Recorded data:
⟨

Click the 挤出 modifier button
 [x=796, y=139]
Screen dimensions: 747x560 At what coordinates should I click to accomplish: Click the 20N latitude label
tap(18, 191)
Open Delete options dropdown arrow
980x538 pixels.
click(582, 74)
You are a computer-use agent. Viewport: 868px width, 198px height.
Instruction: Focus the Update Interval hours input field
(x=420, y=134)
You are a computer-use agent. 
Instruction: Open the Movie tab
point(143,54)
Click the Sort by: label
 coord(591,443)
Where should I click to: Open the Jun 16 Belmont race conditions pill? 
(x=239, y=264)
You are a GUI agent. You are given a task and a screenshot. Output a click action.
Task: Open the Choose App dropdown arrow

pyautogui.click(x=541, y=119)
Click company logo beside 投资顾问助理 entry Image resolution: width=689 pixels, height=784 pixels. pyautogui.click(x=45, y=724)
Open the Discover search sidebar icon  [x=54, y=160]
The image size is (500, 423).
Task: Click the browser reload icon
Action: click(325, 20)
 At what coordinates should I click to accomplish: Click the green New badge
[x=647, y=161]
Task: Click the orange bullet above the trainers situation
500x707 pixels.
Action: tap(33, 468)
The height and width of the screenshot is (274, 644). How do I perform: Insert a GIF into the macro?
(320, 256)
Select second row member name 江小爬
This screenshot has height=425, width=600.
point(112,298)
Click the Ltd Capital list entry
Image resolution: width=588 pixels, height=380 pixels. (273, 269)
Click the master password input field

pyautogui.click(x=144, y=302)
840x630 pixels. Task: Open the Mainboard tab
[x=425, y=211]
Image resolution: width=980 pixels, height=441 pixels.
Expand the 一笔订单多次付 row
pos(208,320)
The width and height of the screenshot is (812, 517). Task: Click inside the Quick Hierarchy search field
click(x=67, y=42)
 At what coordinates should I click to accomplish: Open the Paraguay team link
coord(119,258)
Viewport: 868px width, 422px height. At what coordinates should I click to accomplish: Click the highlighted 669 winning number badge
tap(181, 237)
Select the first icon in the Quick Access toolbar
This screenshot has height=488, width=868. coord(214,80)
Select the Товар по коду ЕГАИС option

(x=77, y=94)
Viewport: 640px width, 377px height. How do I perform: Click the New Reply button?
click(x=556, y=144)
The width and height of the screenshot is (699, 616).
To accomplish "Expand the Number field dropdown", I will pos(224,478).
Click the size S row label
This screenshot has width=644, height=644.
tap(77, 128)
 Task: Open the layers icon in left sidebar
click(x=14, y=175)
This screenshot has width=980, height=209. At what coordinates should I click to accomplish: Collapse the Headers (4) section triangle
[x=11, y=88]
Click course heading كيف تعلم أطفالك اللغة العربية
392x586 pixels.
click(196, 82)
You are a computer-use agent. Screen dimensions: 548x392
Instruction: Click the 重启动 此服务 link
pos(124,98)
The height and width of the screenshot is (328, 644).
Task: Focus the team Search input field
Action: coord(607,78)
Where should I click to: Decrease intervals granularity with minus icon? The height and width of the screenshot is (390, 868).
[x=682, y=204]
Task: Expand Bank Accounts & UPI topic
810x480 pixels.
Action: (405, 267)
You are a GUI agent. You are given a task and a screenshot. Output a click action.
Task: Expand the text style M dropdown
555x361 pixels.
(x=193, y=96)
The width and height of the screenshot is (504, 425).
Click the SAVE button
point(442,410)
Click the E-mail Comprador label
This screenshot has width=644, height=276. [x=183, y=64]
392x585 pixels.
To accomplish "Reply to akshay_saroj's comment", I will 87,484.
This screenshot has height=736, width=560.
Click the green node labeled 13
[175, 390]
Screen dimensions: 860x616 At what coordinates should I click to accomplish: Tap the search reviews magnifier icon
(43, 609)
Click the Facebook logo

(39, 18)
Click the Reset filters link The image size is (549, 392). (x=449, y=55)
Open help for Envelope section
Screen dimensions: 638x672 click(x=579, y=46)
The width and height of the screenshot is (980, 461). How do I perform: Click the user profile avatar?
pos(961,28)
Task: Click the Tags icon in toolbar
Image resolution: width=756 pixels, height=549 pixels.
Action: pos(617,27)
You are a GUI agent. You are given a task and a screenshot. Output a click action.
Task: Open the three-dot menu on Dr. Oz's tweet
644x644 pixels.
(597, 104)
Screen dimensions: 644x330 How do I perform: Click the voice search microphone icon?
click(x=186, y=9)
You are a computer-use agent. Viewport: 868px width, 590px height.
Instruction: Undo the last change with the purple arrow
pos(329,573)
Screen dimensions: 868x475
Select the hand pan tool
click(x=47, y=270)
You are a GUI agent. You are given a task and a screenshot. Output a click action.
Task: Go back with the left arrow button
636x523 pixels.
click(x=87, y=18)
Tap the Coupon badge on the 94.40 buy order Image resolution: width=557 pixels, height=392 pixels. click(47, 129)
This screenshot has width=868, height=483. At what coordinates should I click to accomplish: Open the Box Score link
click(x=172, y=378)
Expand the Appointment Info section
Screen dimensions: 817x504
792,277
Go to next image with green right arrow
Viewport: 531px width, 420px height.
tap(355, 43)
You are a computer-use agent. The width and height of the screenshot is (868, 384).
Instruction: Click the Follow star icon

⟩

Aim of the exercise: Give back, exactly as written, the stretch from the line with "Click the green node labeled 13" through the line with "You are a computer-use agent. Viewport: 868px width, 590px", and no other lines from the records above.

Output for this exercise:
Click the green node labeled 13
[175, 390]
Screen dimensions: 860x616 At what coordinates should I click to accomplish: Tap the search reviews magnifier icon
(43, 609)
Click the Facebook logo

(39, 18)
Click the Reset filters link The image size is (549, 392). (x=449, y=55)
Open help for Envelope section
Screen dimensions: 638x672 click(x=579, y=46)
The width and height of the screenshot is (980, 461). How do I perform: Click the user profile avatar?
pos(961,28)
Task: Click the Tags icon in toolbar
Image resolution: width=756 pixels, height=549 pixels.
Action: pos(617,27)
You are a GUI agent. You are given a task and a screenshot. Output a click action.
Task: Open the three-dot menu on Dr. Oz's tweet
644x644 pixels.
(597, 104)
Screen dimensions: 644x330 How do I perform: Click the voice search microphone icon?
click(x=186, y=9)
You are a computer-use agent. Viewport: 868px width, 590px height.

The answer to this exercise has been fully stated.